- Tesla is facing another lawsuit accusing CEO Elon Musk of manipulating the company's stock price.
- A complaint filed on Monday in US District Court in California alleges that some investors purchased Tesla stock "at artificially inflated prices and suffered significant losses and damages once the truth emerged" that Musk had not secured the funding necessary to convert Tesla into a private company for $420 per share, as he said on August 7.
- Tesla declined Business Insider's request for comment.
Tesla is facing another lawsuit accusing CEO Elon Musk of manipulating the company's stock price. The suit follows two lawsuits filed against the company last week by investors alleging securities fraud.
A complaint filed on Monday in US District Court in California alleges that some investors purchased Tesla stock "at artificially inflated prices and suffered significant losses and damages once the truth emerged" that Musk had not secured the funding necessary to convert Tesla into a private company for $420 per share, as he said on August 7.
"Am considering taking Tesla private at $420. Funding secured," Musk said via Twitter.
"Investor support is confirmed. Only reason why this is not certain is that it’s contingent on a shareholder vote," he later said.
Tesla's share price surged after Musk's first tweet, rising by as much as 12%, to over $381, before settling at $379.57 when trading closed on August 7. But by the end of trading on August 9, it had fallen to $352.45 as reports emerged that the Securities and Exchange Commission made an inquiry into Tesla about whether one of Musk's tweets regarding the possibility of taking the company private was truthful.
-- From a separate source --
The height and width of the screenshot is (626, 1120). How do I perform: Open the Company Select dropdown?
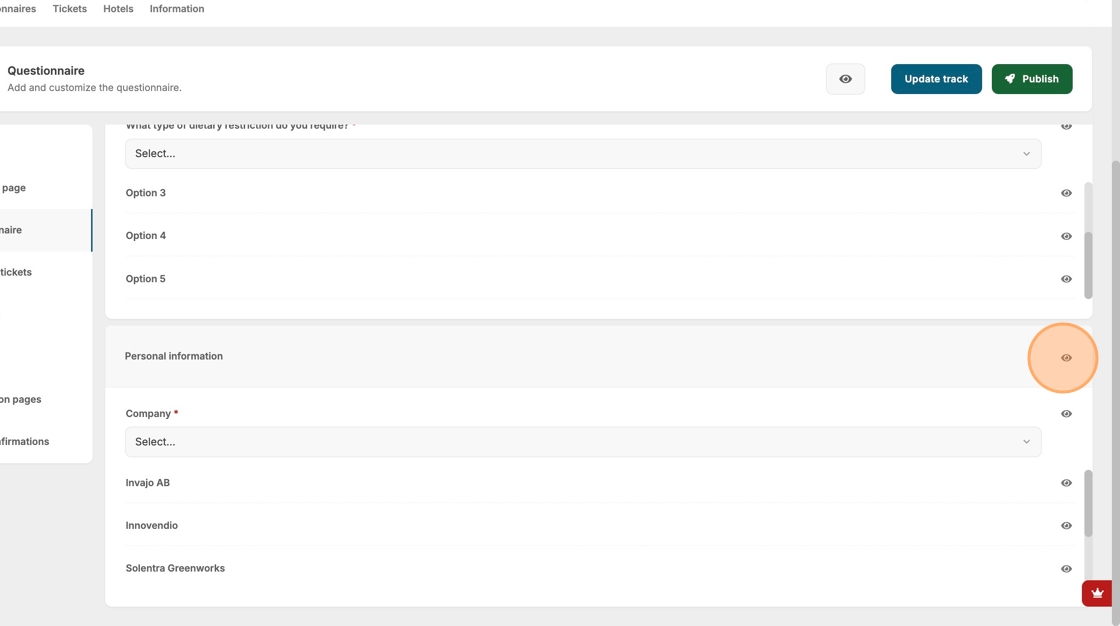point(582,442)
According to the lawsuit, "Musk’s tweets were an ill-conceived attempt to manipulate the stock price of Tesla upward in order to burn investors who had sold Tesla stock short," and, "had the desired effect of creating a massive one-day increase in the price of Tesla stock and causing short sellers large losses."
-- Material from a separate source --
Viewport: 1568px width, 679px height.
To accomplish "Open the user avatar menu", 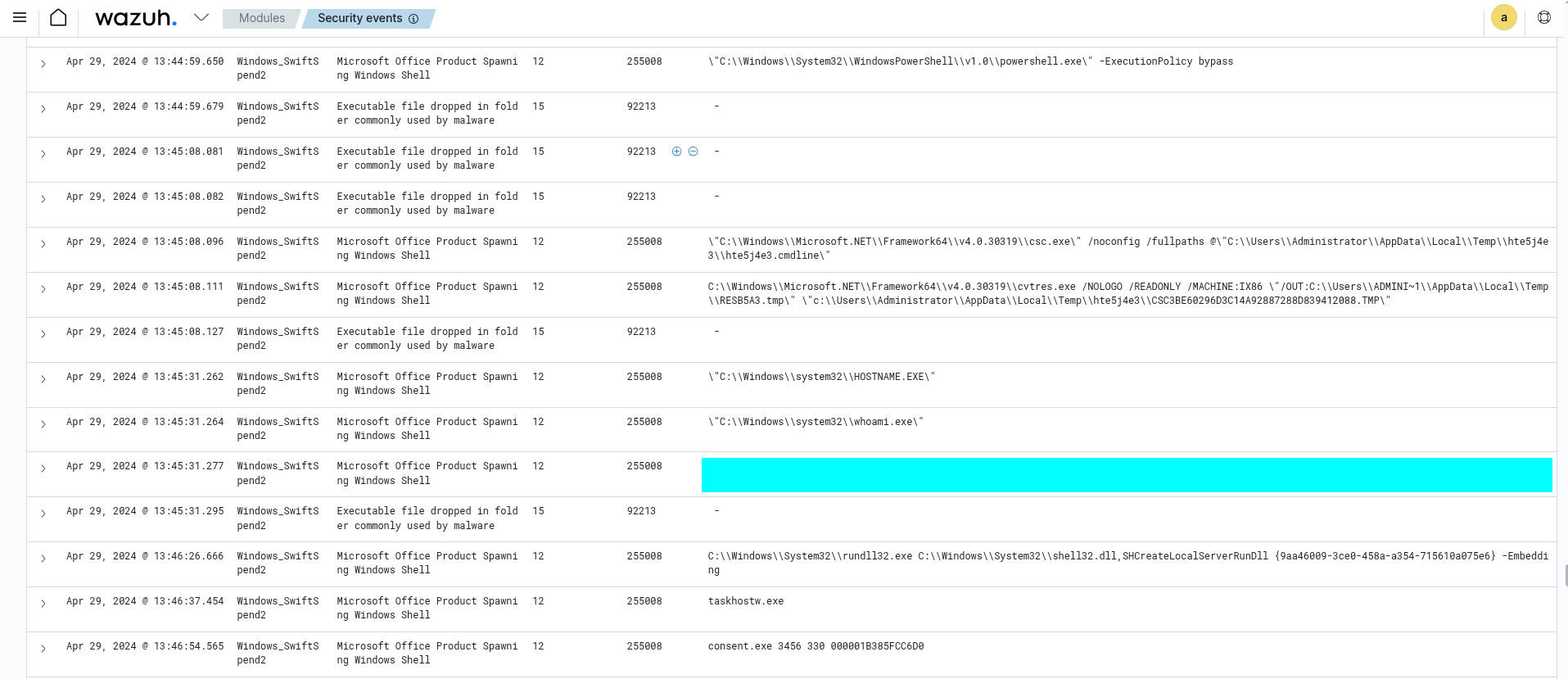I will tap(1503, 17).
Tesla declined Business Insider's request for comment.
On Monday, Musk said in a statement that he used the phrase "funding secured" because he believed there was "no question" Saudi Arabia's Public Investment Fund would provide funding for a deal to convert Tesla into a private company after a July 31 meeting with the fund's managing director.
But Musk didn't mention any legally-binding agreements that were in place at the time he sent the August 7 tweet and said he was in discussions with the Saudi fund and other investors, which suggested some sources of funding were not be settled before the tweet was sent.
On Tuesday, Tesla said its board of directors had formed a special committee to examine Musk's preference to take the company private.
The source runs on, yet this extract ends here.